Stop waiting until tomorrow. Start ticking off your bucket list items today and discover how achievements and goals-oriented thinking can make your life more exciting and also longer, happier, and healthier.
No matter what life stage you’re at, a bucket list can feel abstract.
It’s easy to think of the compilation of your most exciting goals as something for the distant future, rather than something to work toward in the present. But tackling your life bucket list now can result in a surprising array of health benefits that, in turn, could gift you extra years in which to do even more extraordinary things.
Here’s Fit4100’s top three reasons to stop procrastinating and start crossing things off your ‘My Bucket List’ spreadsheet today.
#1 – The spin-off benefits of bucket list motivation
Whether your bucket list is highly physical and filled with plans to climb Mt Kilimanjaro and jump from a plane, or errs more toward intellectual achievements like launching a business and reaching Grandmaster status in chess, you need to be on top of your game to fulfil your goals.

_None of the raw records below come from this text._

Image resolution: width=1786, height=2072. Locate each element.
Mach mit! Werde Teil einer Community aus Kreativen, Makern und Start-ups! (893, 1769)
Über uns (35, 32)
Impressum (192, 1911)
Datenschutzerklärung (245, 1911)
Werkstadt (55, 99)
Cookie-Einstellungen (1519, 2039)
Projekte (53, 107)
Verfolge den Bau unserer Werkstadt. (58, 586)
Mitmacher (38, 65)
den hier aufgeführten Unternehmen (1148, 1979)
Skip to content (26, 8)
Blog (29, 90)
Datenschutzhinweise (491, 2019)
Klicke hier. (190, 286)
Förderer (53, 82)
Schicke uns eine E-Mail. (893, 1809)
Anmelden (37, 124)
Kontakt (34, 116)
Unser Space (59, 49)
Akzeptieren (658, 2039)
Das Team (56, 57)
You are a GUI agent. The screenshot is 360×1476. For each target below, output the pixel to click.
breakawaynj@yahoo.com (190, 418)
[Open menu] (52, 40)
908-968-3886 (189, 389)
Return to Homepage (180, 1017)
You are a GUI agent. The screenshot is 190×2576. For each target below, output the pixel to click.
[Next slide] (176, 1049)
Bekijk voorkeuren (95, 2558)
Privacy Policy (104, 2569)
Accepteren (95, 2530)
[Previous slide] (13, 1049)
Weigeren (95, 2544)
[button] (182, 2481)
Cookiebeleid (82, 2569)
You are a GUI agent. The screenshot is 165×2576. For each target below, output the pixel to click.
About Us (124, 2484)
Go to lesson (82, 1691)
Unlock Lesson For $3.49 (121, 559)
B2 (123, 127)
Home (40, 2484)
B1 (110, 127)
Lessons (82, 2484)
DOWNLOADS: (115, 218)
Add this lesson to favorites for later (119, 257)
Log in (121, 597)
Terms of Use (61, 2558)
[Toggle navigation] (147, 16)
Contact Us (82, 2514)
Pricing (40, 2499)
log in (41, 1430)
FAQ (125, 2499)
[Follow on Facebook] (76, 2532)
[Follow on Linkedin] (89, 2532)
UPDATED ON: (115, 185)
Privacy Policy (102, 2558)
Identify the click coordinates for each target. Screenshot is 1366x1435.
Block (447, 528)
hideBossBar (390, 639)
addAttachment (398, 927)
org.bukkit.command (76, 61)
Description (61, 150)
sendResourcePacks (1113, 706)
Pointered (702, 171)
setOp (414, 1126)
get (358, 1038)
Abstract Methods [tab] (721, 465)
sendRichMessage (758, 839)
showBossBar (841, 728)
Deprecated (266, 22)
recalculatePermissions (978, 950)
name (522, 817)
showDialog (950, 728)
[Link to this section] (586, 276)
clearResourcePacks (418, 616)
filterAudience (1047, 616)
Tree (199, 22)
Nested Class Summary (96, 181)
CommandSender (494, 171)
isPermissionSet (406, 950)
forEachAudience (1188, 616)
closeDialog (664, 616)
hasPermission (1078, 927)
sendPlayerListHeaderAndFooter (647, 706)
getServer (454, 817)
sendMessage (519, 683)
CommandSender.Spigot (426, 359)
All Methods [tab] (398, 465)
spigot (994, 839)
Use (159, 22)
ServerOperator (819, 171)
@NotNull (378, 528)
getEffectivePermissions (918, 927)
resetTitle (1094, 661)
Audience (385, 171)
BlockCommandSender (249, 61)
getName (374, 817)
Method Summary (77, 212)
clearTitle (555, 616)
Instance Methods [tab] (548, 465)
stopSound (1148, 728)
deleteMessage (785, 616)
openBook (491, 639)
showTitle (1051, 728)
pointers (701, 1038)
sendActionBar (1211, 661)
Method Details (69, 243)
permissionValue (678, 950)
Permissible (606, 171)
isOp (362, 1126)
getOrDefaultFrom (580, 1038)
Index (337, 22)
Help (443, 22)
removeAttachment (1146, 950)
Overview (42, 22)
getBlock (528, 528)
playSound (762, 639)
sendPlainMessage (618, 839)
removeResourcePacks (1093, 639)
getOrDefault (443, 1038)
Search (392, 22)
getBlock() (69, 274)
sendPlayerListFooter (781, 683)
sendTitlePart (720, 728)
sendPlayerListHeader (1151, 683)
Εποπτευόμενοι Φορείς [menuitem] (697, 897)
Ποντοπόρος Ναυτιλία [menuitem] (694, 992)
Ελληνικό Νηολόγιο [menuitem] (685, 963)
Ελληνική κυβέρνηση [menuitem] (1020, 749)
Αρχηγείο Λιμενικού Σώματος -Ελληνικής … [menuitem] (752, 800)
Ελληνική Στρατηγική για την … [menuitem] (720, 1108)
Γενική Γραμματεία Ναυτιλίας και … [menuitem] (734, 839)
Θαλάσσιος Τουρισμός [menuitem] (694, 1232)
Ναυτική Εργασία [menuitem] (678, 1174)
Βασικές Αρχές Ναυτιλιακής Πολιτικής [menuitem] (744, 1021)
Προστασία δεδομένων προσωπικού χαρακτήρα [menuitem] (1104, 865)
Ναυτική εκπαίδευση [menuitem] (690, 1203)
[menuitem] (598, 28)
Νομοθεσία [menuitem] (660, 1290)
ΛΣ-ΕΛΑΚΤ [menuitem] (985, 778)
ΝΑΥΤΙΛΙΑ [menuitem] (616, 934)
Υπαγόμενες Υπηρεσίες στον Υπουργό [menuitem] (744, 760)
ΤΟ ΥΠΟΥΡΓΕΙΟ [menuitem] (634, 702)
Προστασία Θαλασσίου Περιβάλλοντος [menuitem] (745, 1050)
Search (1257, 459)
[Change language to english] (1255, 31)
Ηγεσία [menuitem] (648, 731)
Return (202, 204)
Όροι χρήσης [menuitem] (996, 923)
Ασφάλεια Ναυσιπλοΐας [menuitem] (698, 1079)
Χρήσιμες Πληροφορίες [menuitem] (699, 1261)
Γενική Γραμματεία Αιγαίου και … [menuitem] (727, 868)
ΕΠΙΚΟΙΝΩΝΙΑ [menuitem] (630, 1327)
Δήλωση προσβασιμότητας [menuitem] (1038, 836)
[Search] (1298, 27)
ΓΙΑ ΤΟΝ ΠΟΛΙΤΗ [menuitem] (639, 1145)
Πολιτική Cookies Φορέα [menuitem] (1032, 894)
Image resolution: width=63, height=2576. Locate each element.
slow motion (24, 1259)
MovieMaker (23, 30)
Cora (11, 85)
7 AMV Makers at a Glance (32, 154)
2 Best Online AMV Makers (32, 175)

Making a commitment to ticking off your bucket list items in a set time frame will provide you with the boost you need to make a variety of better health choices.
Suddenly, you’ll have a concrete and specific reason to do your daily mindfulness practice, eat better, or stay more active.
With a bucket list goal on the horizon, being motivated to make positive change becomes easy instead of arduous.
#2 – Bucket list health and longevity benefits
Research shows that being active and engaged has wide-reaching health benefits. Common bucket list examples, like travel and fitness goals, are also opportunities for the kind of engagement that leads to better health and longevity.
In 2019, a study published in PNAS specifically linked the psychological attribute of optimism to living a longer life, with the authors stating that optimism is related to an “11 to 15% longer life span, on average, and to greater odds of… living to the age of 85 or beyond”.
Achieving long-term goals like those found on your bucket list is an ideal way to foster these longevity-inducing positive feelings.
Research also shows people learning new skills, staying active, and socially engaged have better health outcomes.
In 2017, a study of older adults learning to use tablet devices found that the development of new skills – like those you might learn in service of a bucket list goal – has “the potential to reduce or delay cognitive changes associated with ageing”.
#3 – Create the bucket list virtuous cycle
It might be that you and a friend or partner work through a couple bucket list together, or that your individual life bucket list has been something you’ve developed since you were a child.
No matter the contents or set-up of your bucket list, achieving some of its goals will help you learn more about yourself and what you really want from life.
Armed with this personal information about yourself, you can set new, even more relevant goals and begin to create a virtuous bucket list cycle.
Eventually, every achievement will lead you to discovering a new and exciting goal – supplying you with an endless stream of optimism, motivation, and engagement that will keep you happy and healthy in mind, body and soul.